((
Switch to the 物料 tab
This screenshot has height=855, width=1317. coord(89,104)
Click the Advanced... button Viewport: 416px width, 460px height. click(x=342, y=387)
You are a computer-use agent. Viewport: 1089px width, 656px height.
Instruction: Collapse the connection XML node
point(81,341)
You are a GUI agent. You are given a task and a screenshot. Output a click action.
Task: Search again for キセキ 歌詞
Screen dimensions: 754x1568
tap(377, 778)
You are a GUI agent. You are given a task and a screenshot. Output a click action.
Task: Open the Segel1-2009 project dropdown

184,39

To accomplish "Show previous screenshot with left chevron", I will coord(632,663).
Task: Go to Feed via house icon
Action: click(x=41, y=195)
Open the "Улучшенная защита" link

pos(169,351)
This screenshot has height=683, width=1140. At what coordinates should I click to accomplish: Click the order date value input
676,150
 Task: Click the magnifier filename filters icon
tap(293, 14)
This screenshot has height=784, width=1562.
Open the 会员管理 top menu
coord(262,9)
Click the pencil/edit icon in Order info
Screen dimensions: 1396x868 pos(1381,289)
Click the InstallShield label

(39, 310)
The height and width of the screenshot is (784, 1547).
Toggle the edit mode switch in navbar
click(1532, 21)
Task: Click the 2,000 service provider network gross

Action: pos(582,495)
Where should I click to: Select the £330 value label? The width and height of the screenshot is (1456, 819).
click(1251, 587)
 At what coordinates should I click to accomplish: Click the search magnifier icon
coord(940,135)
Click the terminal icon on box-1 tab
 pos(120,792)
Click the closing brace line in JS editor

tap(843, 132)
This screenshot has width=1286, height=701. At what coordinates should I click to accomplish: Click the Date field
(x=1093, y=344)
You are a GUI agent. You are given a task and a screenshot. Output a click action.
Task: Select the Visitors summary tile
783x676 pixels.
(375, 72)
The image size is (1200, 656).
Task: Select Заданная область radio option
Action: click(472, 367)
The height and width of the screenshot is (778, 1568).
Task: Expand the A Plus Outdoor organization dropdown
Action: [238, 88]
))
EXERCISE GOAL >> Quote each of the records above word for word, copying every line without changes.

EXERCISE RESULT >>
Switch to the 物料 tab
This screenshot has height=855, width=1317. coord(89,104)
Click the Advanced... button Viewport: 416px width, 460px height. click(x=342, y=387)
You are a computer-use agent. Viewport: 1089px width, 656px height.
Instruction: Collapse the connection XML node
point(81,341)
You are a GUI agent. You are given a task and a screenshot. Output a click action.
Task: Search again for キセキ 歌詞
Screen dimensions: 754x1568
tap(377, 778)
You are a GUI agent. You are given a task and a screenshot. Output a click action.
Task: Open the Segel1-2009 project dropdown

184,39

To accomplish "Show previous screenshot with left chevron", I will coord(632,663).
Task: Go to Feed via house icon
Action: click(x=41, y=195)
Open the "Улучшенная защита" link

pos(169,351)
This screenshot has height=683, width=1140. At what coordinates should I click to accomplish: Click the order date value input
676,150
 Task: Click the magnifier filename filters icon
tap(293, 14)
This screenshot has height=784, width=1562.
Open the 会员管理 top menu
coord(262,9)
Click the pencil/edit icon in Order info
Screen dimensions: 1396x868 pos(1381,289)
Click the InstallShield label

(39, 310)
The height and width of the screenshot is (784, 1547).
Toggle the edit mode switch in navbar
click(1532, 21)
Task: Click the 2,000 service provider network gross

Action: pos(582,495)
Where should I click to: Select the £330 value label? The width and height of the screenshot is (1456, 819).
click(1251, 587)
 At what coordinates should I click to accomplish: Click the search magnifier icon
coord(940,135)
Click the terminal icon on box-1 tab
 pos(120,792)
Click the closing brace line in JS editor

tap(843, 132)
This screenshot has width=1286, height=701. At what coordinates should I click to accomplish: Click the Date field
(x=1093, y=344)
You are a GUI agent. You are given a task and a screenshot. Output a click action.
Task: Select the Visitors summary tile
783x676 pixels.
(375, 72)
The image size is (1200, 656).
Task: Select Заданная область radio option
Action: click(472, 367)
The height and width of the screenshot is (778, 1568).
Task: Expand the A Plus Outdoor organization dropdown
Action: [238, 88]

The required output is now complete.